START Source records
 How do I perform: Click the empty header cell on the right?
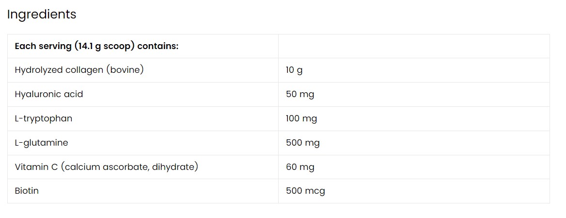coord(414,46)
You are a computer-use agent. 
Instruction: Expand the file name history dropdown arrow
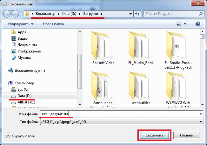click(x=201, y=114)

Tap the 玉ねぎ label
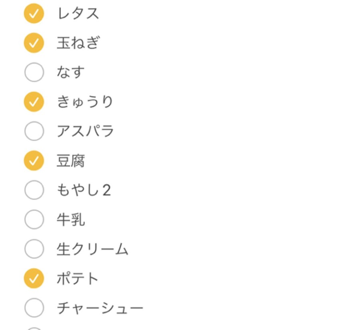(78, 43)
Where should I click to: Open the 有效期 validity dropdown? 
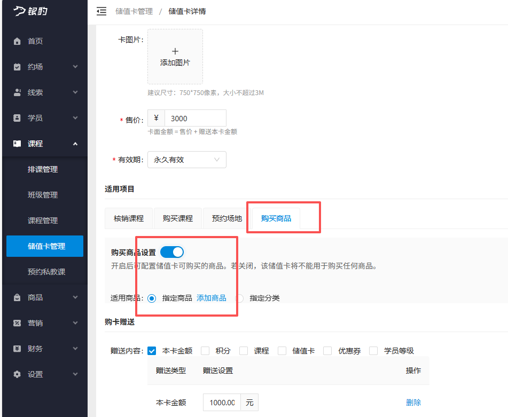[x=186, y=159]
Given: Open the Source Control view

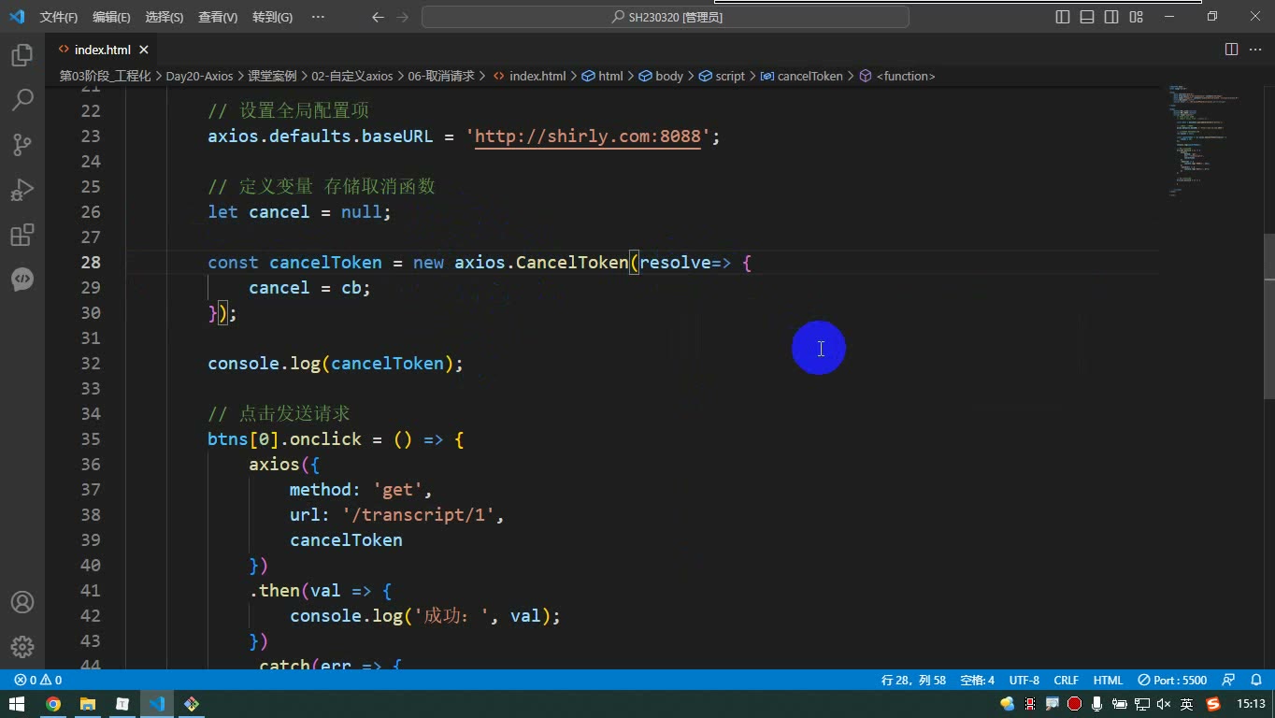Looking at the screenshot, I should tap(22, 145).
END Source records
■ **Exercise prompt**: Please revise the entries above, changing each "dropdown" to "drop-down menu" and keeping everything else as it is. Leave the pictures out of your answer.

■ **Solution to this exercise**:
 How do I perform: Click the empty header cell on the right?
coord(414,46)
You are a computer-use agent. 
Instruction: Expand the file name history drop-down menu arrow
click(x=201, y=114)

Tap the 玉ねぎ label
(78, 43)
Where should I click to: Open the 有效期 validity drop-down menu? 
[x=186, y=159]
Given: Open the Source Control view

Looking at the screenshot, I should tap(22, 145).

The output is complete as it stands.